=== Section Start ===

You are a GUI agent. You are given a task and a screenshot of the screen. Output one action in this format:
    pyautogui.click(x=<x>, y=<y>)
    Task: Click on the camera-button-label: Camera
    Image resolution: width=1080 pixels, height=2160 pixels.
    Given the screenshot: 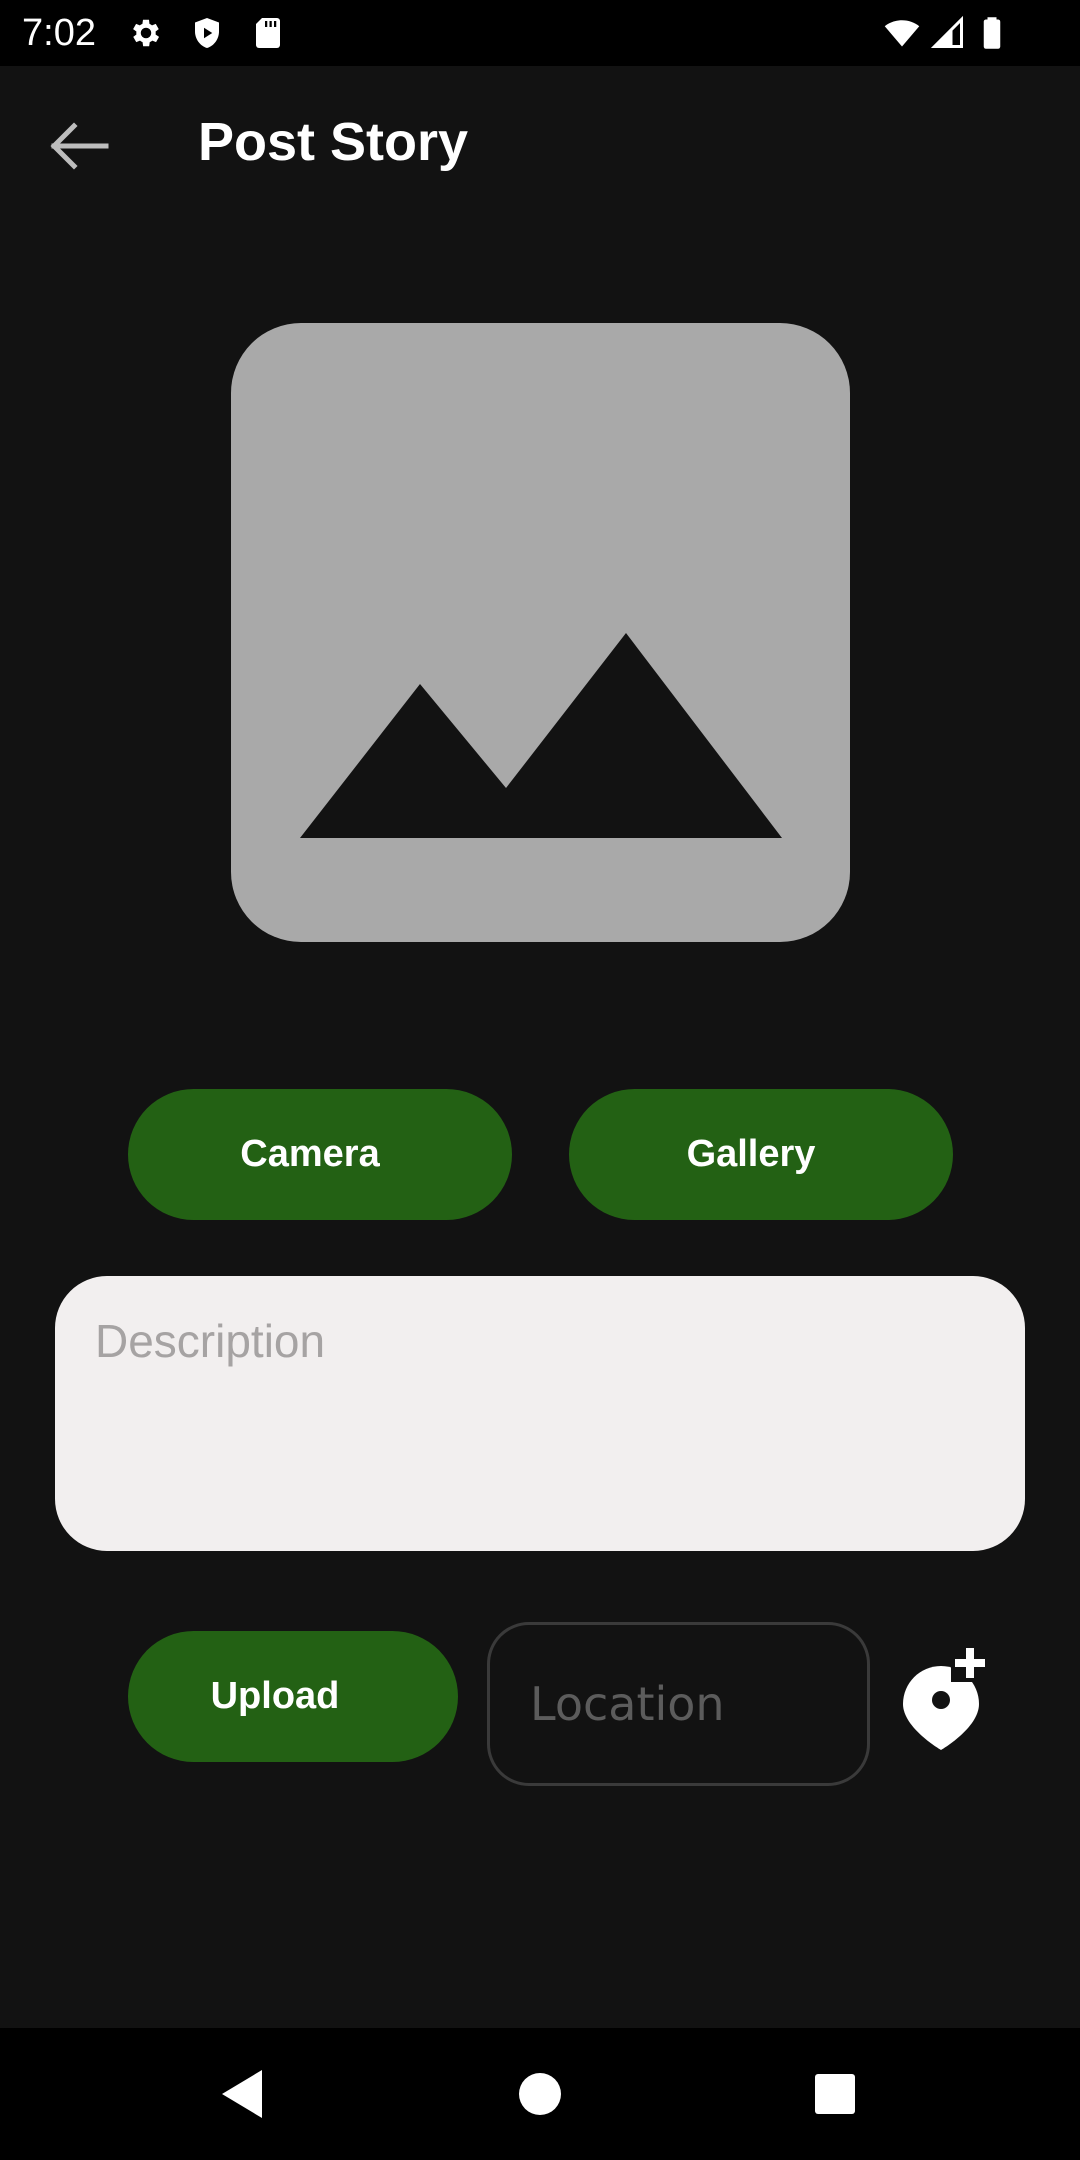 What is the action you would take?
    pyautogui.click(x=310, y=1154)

=== Section End ===

**Directive**
Turn the entries, from the first line through the line containing "Image resolution: width=1080", into a JSON list of strings with one string per line and no blank lines.

**Task result**
[
  "You are a GUI agent. You are given a task and a screenshot of the screen. Output one action in this format:",
  "    pyautogui.click(x=<x>, y=<y>)",
  "    Task: Click on the camera-button-label: Camera",
  "    Image resolution: width=1080 pixels, height=2160 pixels."
]